Mani and Maybury (1999) suggested that ATSS, depending on methodologies they employ, should be classified into surface-level, entity-level, and discourse-level. Surface level ATSS process primary sources basing on shallow features, such as presence of statistically salient terms, location of terms in text, cue words. Entity-level ATSS are based on modeling semantic, syntactic, and logical relations between text entities. Discourse-level ATSS are based on modeling the global structure of the text.

Table 1 presents characteristics of contemporary ATSS.

Contemporary ATSS are often of a hybrid character, i.e. they can combine characteristics distinguished by one and the same criterion. For example, FociSum, an ATSS developed at Columbia University (see Kan & McKeown 1999), can be described as a generic, domain independent, discrete system that generates coherent informative summaries and employs entity level as well as surface level methodologies. At surface level FociSum's preprocessing module makes a statistic analysis to define most salient terms; at entity level its main module, basing on question-answering templates, specifies semantic relations between the terms and generates a summary.

PhiN 34/2005: 51

Another example of a hybrid ATSS is a summarizer developed by Tomek Strzalkowski et al. (1999). The summarizer can work in two modes: generic and user-focused. In generic mode it summarizes main points of the original document; in user-focused mode it takes a user-supplied statement of interest (topic) and derives a summary related to this topic.

2.2 Semi-automatic summarization systems

Within the scope of computer science work on text summarization has been naturally focused upon fully automatic systems that serve the purposes of information retrieval. Semi-automatic text summarization systems (SATSS) can be successfully applied in some other subject fields, for example in foreign language teaching.
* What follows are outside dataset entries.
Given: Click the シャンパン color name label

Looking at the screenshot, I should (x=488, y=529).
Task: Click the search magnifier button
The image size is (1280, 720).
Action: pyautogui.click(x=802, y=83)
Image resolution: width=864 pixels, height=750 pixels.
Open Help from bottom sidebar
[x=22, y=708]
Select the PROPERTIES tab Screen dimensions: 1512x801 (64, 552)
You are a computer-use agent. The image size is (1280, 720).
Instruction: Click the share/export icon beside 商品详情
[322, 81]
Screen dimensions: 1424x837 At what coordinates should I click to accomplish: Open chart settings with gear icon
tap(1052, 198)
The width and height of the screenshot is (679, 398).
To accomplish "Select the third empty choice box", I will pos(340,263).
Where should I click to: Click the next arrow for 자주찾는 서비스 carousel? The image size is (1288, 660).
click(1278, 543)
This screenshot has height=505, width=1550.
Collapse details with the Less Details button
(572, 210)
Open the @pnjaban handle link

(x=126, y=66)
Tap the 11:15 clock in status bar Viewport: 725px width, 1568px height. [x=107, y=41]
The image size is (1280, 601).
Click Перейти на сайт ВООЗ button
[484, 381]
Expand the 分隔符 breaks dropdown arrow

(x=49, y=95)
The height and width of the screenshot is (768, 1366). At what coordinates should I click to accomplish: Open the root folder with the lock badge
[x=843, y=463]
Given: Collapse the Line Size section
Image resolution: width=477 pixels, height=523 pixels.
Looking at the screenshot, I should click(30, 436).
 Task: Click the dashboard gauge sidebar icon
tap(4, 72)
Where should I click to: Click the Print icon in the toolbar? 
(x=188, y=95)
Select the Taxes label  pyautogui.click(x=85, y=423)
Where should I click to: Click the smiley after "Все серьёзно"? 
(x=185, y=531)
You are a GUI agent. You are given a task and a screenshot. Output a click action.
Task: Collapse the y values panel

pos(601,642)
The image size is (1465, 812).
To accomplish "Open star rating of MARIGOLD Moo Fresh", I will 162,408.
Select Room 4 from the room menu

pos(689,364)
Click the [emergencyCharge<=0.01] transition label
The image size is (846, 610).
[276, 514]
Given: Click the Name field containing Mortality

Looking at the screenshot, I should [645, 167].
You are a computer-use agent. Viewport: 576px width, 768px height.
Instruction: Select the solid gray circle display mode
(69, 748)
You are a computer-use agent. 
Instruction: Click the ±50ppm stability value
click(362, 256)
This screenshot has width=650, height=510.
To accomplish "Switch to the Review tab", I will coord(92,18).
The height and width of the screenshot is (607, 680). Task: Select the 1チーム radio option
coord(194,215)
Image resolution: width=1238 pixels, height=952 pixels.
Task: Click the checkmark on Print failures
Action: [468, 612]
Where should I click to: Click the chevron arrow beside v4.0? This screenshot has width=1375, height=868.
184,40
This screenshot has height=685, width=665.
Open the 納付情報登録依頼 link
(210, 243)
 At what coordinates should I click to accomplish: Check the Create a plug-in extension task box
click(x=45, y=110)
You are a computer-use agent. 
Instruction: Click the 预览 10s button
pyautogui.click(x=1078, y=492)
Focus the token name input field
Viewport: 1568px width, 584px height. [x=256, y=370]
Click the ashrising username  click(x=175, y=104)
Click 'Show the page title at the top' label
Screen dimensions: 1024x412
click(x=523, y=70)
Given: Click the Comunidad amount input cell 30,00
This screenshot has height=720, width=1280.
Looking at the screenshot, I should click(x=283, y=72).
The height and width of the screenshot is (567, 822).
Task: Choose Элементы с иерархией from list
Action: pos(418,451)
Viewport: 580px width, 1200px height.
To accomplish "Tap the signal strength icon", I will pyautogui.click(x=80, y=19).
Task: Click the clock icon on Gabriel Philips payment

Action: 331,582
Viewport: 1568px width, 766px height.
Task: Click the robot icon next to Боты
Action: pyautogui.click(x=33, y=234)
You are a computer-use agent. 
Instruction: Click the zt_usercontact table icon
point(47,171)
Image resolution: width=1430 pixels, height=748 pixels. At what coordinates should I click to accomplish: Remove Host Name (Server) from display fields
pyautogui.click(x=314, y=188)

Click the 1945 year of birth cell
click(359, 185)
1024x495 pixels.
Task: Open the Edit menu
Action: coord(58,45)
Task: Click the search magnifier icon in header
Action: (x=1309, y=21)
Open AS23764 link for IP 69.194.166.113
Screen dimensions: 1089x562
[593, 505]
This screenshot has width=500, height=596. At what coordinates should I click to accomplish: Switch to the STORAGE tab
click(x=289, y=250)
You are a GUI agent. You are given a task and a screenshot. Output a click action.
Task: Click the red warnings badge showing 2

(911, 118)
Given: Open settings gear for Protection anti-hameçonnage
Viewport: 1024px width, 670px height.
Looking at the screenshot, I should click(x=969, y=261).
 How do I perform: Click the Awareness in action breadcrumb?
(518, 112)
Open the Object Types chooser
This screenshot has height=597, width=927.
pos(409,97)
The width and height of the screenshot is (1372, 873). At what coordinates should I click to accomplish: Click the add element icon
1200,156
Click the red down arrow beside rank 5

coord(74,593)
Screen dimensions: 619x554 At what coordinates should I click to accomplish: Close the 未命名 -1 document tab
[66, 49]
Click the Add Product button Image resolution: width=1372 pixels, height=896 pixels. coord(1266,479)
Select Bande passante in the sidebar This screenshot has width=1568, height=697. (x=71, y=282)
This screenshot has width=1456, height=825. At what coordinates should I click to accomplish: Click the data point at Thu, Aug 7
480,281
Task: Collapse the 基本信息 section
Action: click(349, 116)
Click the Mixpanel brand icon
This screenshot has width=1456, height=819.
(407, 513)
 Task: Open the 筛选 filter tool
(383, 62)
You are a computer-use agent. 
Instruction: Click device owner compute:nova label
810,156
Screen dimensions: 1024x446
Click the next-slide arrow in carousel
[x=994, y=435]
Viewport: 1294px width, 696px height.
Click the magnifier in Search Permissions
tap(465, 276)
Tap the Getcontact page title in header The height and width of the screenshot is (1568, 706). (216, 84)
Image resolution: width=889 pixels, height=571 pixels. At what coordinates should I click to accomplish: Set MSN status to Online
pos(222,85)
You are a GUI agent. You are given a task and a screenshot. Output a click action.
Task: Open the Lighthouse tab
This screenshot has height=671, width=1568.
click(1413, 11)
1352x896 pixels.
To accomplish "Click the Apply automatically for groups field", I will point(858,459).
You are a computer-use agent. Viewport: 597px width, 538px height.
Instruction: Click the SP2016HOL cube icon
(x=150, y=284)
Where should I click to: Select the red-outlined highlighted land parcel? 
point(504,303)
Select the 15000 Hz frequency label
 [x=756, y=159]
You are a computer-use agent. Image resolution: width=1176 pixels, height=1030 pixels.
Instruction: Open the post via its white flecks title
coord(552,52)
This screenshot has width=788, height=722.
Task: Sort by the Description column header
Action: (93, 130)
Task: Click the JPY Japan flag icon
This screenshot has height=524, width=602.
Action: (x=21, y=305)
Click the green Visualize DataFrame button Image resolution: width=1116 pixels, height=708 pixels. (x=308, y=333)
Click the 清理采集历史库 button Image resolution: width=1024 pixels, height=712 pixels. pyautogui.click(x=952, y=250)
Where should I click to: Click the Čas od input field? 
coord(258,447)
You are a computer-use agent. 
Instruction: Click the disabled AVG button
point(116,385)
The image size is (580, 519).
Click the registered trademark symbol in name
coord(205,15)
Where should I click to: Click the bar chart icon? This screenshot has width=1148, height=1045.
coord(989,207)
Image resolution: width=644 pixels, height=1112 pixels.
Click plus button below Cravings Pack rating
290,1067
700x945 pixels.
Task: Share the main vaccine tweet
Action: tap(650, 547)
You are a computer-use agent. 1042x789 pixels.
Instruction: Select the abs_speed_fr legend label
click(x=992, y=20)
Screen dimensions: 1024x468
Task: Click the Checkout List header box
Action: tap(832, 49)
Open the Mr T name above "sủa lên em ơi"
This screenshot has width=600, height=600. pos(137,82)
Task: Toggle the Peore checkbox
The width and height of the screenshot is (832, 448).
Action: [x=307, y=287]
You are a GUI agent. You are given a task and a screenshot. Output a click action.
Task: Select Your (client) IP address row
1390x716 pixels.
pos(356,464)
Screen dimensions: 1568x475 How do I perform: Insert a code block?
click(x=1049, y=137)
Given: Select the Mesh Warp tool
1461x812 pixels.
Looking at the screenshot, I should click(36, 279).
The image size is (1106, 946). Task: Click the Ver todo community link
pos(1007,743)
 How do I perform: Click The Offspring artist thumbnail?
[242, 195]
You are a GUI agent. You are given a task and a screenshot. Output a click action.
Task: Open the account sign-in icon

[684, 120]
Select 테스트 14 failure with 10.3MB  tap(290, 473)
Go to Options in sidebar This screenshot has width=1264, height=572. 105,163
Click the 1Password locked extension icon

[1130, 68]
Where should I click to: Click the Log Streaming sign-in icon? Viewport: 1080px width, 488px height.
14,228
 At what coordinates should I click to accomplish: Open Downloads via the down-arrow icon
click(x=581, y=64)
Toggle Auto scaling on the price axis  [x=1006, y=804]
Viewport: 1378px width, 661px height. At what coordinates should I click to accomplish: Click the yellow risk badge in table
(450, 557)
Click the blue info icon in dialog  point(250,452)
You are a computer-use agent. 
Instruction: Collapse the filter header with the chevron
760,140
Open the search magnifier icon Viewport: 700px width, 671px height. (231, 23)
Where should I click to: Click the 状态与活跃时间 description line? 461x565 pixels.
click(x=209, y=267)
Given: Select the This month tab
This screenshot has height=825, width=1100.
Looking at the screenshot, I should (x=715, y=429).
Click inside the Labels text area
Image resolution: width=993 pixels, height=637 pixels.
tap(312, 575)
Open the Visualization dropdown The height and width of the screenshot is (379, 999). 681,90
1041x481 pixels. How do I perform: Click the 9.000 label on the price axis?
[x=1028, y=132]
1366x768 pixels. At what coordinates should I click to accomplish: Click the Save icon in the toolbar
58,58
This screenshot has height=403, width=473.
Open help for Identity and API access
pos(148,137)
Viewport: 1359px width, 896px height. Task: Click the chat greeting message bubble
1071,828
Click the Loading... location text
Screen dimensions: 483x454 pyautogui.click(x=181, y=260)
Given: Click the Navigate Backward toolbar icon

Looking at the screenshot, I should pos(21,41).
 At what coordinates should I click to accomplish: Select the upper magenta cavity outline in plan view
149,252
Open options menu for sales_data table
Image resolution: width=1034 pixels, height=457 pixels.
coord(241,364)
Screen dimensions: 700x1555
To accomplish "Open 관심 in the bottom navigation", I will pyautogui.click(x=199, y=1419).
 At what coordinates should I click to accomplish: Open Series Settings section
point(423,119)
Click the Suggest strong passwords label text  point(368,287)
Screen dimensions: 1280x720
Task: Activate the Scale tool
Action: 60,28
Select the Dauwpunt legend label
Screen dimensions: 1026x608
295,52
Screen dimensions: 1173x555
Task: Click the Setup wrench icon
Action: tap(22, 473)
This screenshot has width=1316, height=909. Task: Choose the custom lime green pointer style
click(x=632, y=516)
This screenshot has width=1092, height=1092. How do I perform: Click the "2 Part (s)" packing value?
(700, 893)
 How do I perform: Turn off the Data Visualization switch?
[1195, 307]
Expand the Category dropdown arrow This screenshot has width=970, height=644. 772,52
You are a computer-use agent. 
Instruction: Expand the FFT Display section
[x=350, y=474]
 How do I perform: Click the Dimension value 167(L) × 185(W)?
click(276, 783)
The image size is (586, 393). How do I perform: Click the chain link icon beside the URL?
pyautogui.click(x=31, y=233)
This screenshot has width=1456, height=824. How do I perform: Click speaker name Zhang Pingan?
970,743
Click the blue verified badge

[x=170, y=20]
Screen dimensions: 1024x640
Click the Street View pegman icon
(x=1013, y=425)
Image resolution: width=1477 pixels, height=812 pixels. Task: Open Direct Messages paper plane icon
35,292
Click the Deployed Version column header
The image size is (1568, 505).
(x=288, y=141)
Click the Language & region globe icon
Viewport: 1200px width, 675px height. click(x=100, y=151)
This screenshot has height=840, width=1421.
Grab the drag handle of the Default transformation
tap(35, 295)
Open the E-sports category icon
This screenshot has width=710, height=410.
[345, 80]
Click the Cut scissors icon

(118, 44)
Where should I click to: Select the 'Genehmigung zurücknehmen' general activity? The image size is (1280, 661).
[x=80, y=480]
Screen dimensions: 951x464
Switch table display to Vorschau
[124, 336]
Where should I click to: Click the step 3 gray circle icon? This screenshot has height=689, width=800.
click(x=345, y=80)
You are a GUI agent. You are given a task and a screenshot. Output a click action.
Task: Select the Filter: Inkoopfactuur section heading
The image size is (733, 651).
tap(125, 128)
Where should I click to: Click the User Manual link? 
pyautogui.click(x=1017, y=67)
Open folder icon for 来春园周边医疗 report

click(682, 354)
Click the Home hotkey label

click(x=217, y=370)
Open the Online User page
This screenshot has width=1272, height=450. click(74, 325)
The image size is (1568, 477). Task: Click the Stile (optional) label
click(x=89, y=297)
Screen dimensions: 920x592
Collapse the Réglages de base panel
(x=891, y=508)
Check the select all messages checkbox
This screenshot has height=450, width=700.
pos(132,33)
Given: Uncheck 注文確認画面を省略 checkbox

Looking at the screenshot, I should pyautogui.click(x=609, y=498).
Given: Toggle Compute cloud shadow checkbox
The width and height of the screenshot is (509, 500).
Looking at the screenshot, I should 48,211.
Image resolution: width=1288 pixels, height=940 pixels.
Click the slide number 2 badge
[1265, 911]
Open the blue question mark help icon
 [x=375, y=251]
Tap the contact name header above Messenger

A semi-automatic text summarization system is a system, in which at least one of the summarization procedures is fulfilled manually by the user. For example, surface-level text summarization systems are supposed to employ the following procedures 1) making up a dictionary that serves as a data-base. The dictionary can be created manually by an expert in a subject field or it can be created dynamically by an ATSS. The dictionary can pertain to a certain subject field in domain dependent ATSS, or may include lexical units that are not associated with a subject field in domain independent ATSS; 2) dividing the input text into linguistic units, usually sentences; 3) scanning the input text to find sentences containing dictionary units; 4) ranking sentences according to some criteria. Most surface-level ATSS use statistical criteria, i.e. frequency of occurrence of dictionary units. Sentences, in which dictionary units occur or co-occur more often, are assigned higher ranks; 5) defining summary size, i.e. number of sentences in the summary; 6) extracting from the primary source sentences with highest ranks. The number of sentences corresponds to the summary size; 7) making up a summary. The first two procedures are realized by a preprocessing module of an ATSS, and the next five – by the summarization module. A semi-automatic text summarization system is a system, in which at least one of the procedures in summarization module is performed manually by the user. Many contemporary ATSS can switch from fully automatic to semi-automatic mode. Essence Application produced by Document Management Partners (Belgium) (see "Softprom News") provides the user with an opportunity to set summary size and modify the dictionary. The user can set summary size in MS Word's AutoSummarize (see Gore 1997).

Symmetric summarization can be realized in different modes. ATSS based on symmetric summarization methodology can process primary sources at entity-level as well as surface level; they can work in generic as well as in user focused mode; they can be fully or semi-automatic.

PhiN 34/2005: 52

3 The methodology of symmetric summarization

Symmetric summarization is an interpretation of surface-level extraction, domain specific methodologies. In the process of symmetric summarization the computer program calculates functional weight for each sentence; sentences with the highest functional weights are selected and included in the summary. A functional weight of the sentence is the number of its connections with the rest of the sentences in a given text. Connections between sentences are identified by repetition of words from domain dictionary.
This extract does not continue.